DATA UNDER STUDY:
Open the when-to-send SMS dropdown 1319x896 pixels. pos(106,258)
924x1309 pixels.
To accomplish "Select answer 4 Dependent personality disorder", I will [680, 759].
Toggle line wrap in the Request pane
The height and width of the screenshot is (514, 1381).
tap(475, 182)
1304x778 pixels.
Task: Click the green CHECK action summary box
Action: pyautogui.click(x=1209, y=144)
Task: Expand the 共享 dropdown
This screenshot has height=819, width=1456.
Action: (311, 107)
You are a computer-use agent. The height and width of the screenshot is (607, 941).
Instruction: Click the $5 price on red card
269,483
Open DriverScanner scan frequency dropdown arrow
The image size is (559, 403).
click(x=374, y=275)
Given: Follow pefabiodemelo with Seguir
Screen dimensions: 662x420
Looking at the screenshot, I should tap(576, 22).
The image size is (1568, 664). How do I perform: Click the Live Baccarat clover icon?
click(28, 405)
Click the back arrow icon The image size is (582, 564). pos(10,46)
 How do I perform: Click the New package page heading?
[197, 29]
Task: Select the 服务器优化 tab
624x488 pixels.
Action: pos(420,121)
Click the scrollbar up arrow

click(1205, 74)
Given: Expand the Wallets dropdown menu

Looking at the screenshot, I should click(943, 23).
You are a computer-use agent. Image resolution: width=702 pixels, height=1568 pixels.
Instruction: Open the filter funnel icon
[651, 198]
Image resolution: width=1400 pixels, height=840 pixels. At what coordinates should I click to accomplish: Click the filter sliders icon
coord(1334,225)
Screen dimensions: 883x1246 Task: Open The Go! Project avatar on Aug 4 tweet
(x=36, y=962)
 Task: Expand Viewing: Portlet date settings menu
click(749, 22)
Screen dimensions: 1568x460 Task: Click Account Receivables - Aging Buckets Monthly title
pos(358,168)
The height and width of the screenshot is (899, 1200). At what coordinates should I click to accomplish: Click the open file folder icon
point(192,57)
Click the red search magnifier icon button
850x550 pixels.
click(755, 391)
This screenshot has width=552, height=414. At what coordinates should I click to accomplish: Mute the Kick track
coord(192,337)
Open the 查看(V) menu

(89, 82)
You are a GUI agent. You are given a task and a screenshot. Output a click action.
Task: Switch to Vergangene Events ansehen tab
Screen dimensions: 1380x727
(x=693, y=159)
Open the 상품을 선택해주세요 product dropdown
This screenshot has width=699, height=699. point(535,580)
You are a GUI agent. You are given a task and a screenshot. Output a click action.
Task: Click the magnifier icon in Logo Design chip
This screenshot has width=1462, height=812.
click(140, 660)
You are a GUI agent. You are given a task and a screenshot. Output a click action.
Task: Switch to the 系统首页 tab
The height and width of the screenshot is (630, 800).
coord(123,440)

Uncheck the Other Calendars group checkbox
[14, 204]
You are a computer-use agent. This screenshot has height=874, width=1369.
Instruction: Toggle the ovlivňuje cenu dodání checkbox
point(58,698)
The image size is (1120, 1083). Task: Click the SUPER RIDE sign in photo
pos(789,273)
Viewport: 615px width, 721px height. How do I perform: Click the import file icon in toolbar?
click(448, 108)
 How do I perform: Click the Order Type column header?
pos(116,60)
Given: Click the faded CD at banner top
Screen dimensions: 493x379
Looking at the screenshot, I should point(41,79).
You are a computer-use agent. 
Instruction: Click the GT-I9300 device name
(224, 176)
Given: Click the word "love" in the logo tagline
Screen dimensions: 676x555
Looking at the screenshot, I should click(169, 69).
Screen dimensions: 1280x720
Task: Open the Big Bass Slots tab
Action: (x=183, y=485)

TASK DETAILS:
Whenever a line above includes the string "agent", copy it.

ANSWER SECTION:
You are a computer-use agent. The height and width of the screenshot is (607, 941).
You are a computer-use agent. Image resolution: width=702 pixels, height=1568 pixels.
You are a GUI agent. You are given a task and a screenshot. Output a click action.
You are a GUI agent. You are given a task and a screenshot. Output a click action.
You are a GUI agent. You are given a task and a screenshot. Output a click action.
You are a computer-use agent. This screenshot has height=874, width=1369.
You are a computer-use agent. 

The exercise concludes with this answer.